STORED DATA:
▽

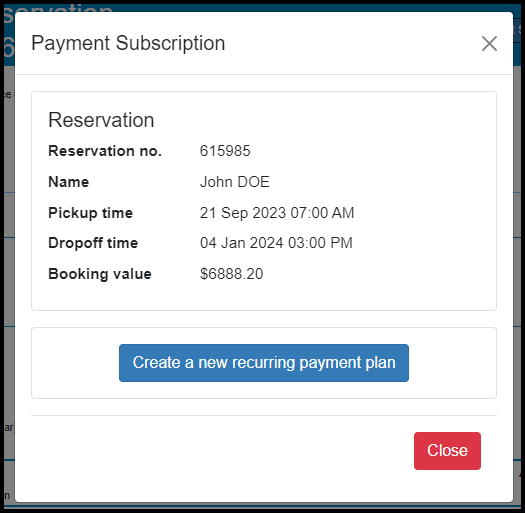Screen dimensions: 525x513
Task: Click blank area beside the recurring payment button
Action: (x=452, y=363)

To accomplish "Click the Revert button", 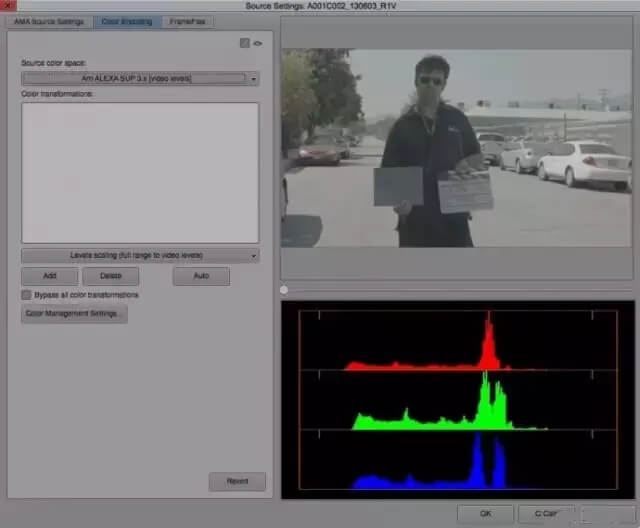I will [237, 482].

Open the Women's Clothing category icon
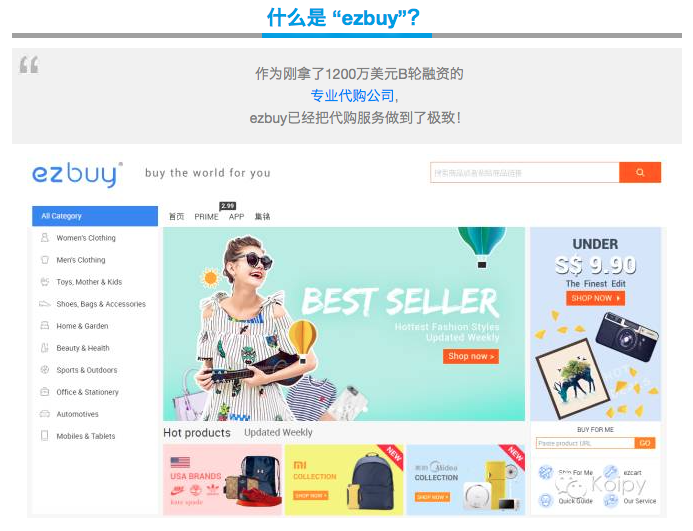(45, 238)
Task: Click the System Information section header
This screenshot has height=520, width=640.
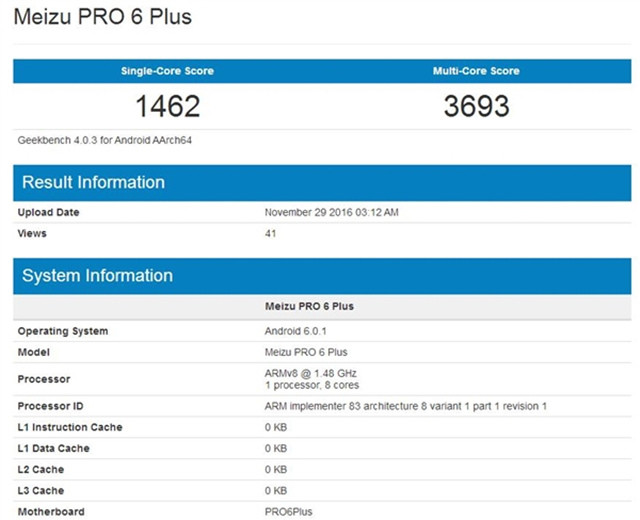Action: coord(97,275)
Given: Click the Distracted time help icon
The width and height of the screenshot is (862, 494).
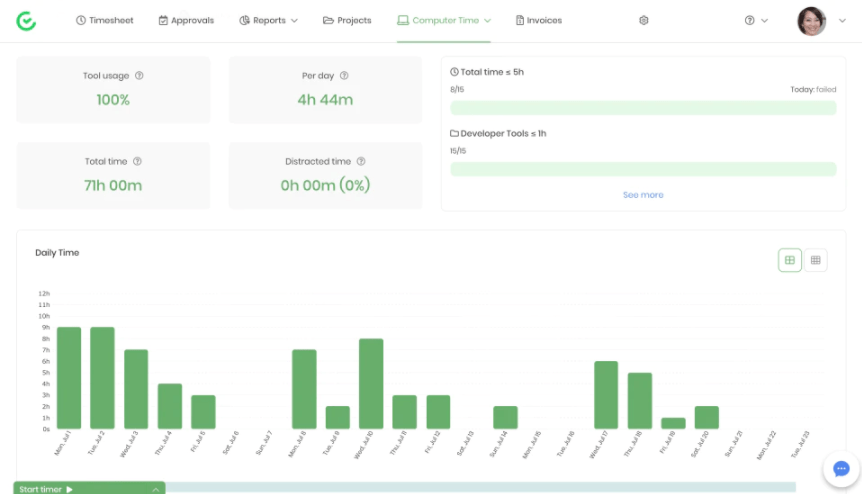Looking at the screenshot, I should pos(361,161).
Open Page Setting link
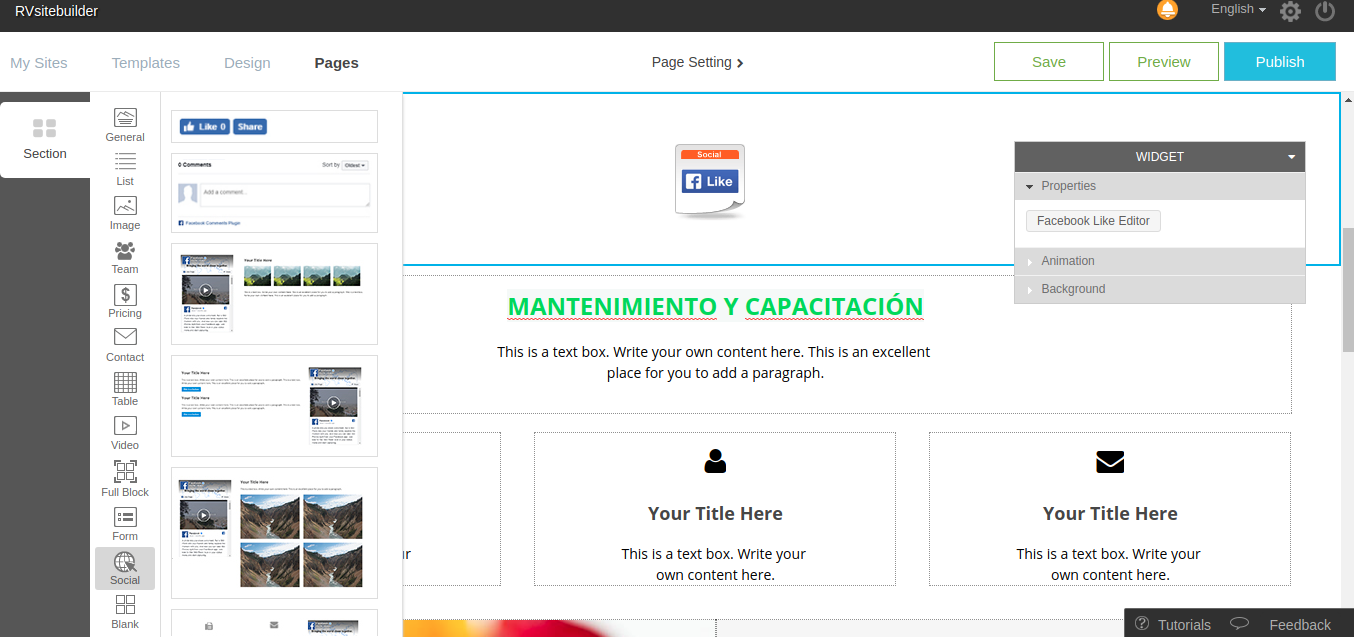 click(x=697, y=62)
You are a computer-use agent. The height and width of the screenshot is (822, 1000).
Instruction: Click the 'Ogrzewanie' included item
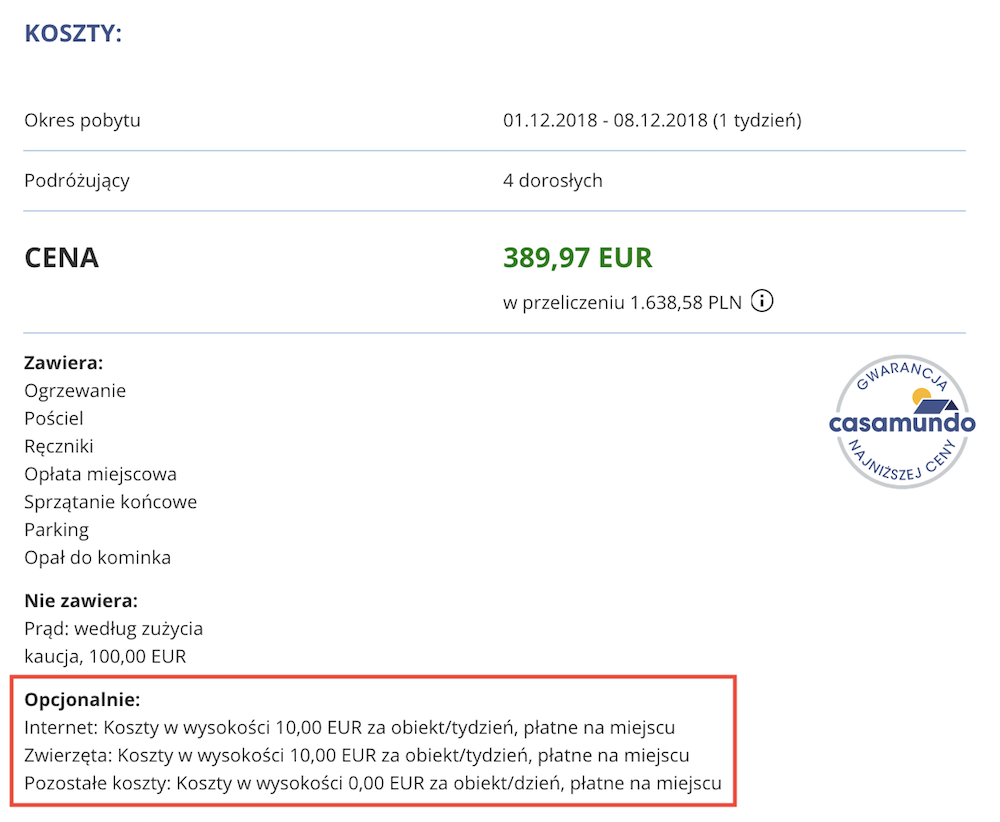point(75,390)
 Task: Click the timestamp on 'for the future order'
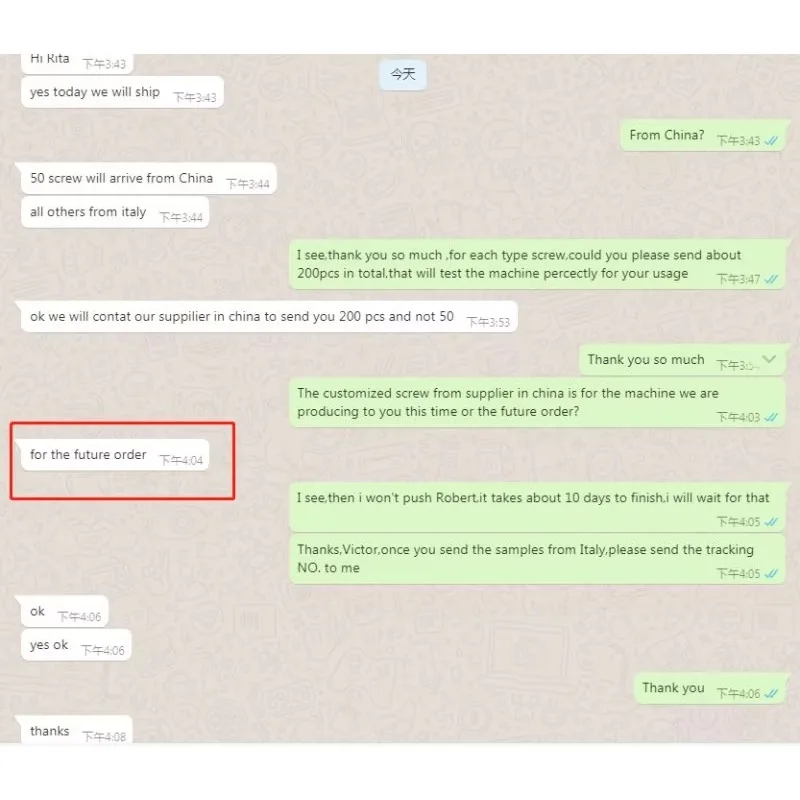point(181,460)
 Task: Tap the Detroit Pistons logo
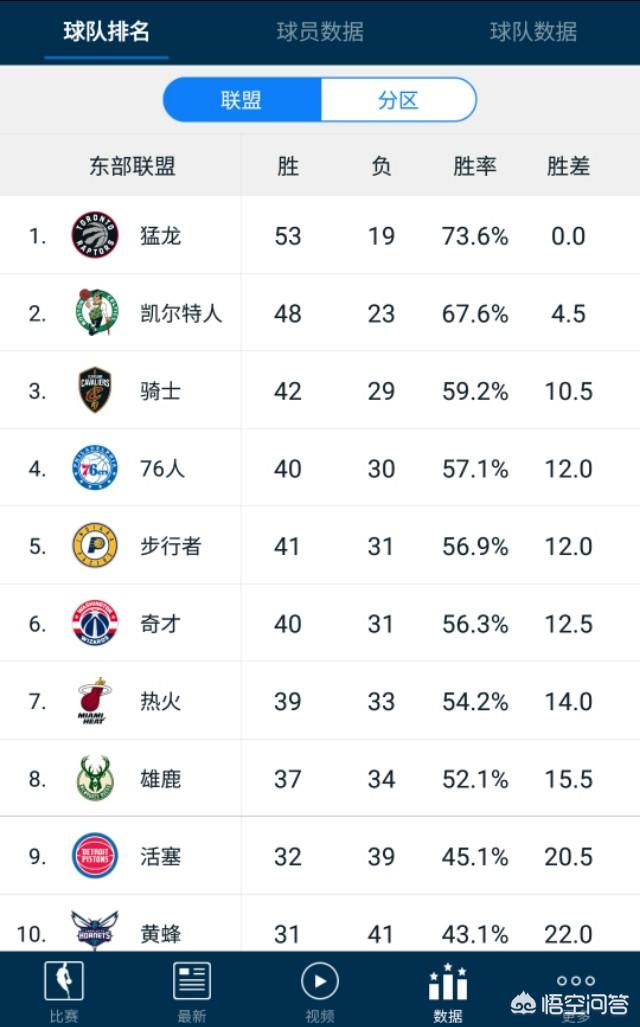(x=95, y=855)
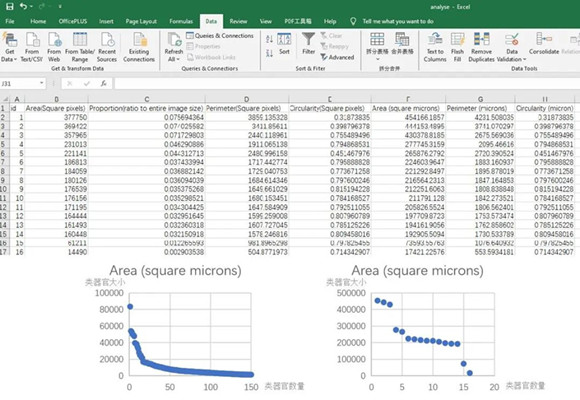Screen dimensions: 580x400
Task: Click the Advanced filter button
Action: point(337,57)
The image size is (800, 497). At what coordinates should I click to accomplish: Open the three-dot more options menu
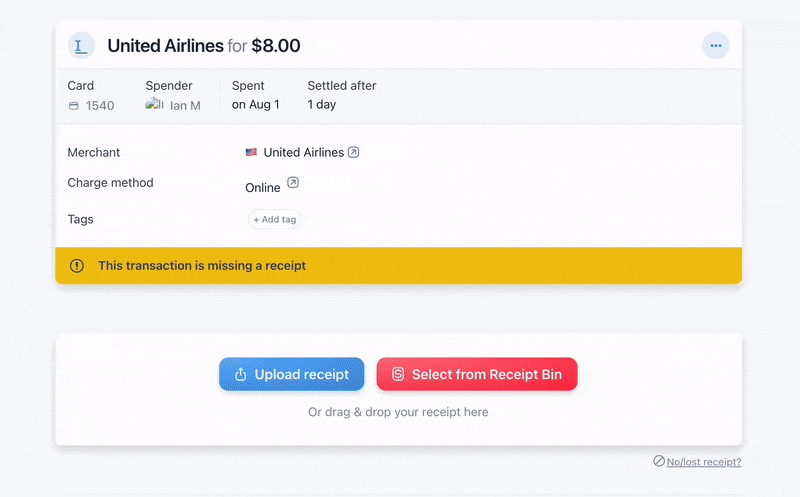(x=715, y=45)
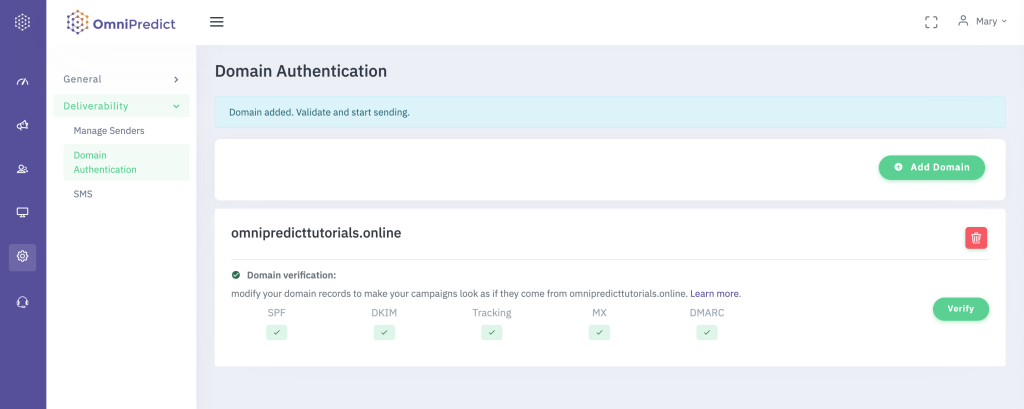The width and height of the screenshot is (1024, 409).
Task: Open the settings gear icon in sidebar
Action: tap(22, 257)
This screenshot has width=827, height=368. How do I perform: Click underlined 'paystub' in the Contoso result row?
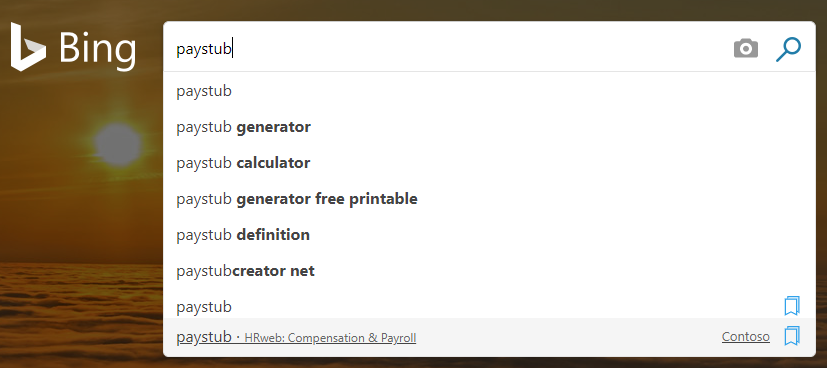tap(204, 337)
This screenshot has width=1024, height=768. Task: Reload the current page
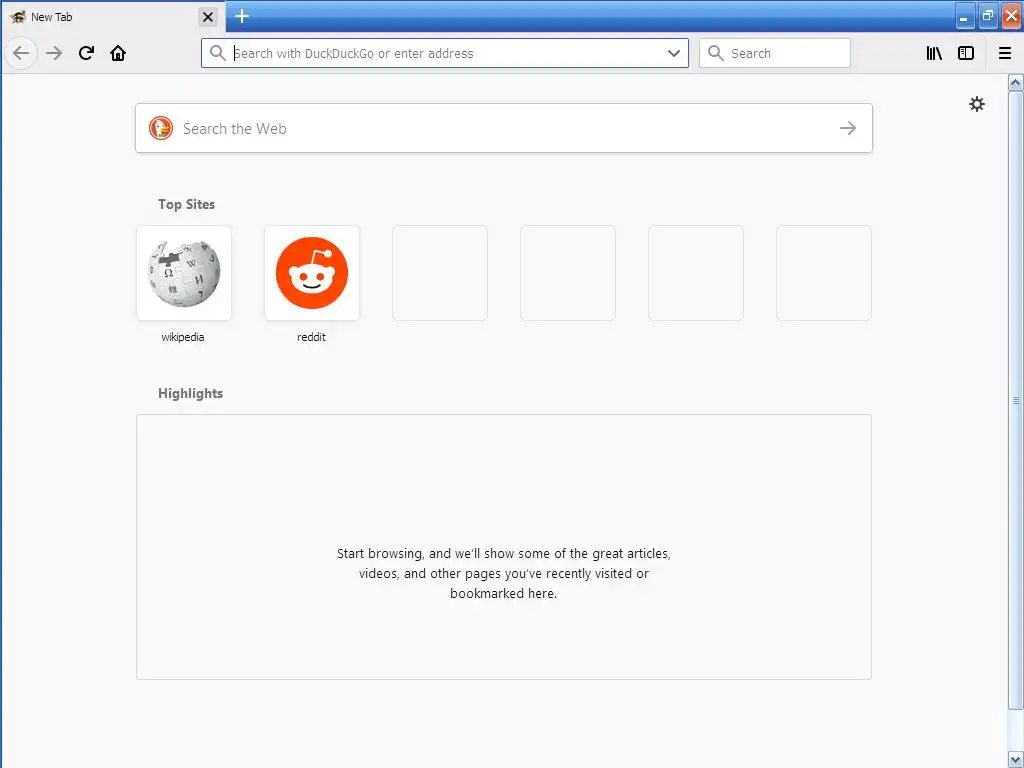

△

WORK REQUEST:
Produce an exact copy of the lines from the line containing "Task: Click the timestamp" to the end of the material, both ends included, and omit every picture.

EXERCISE RESPONSE:
 Task: Click the timestamp on 'for the future order'
point(181,460)
 Task: Tap the Detroit Pistons logo
(x=95, y=855)
Screen dimensions: 580x400
Task: Click the Advanced filter button
Action: point(337,57)
The image size is (800, 497). At what coordinates should I click to accomplish: Open the three-dot more options menu
(x=715, y=45)
The width and height of the screenshot is (1024, 409).
Task: Open the settings gear icon in sidebar
Action: tap(22, 257)
This screenshot has width=827, height=368. How do I perform: Click underlined 'paystub' in the Contoso result row?
tap(204, 337)
This screenshot has width=1024, height=768. Task: Reload the current page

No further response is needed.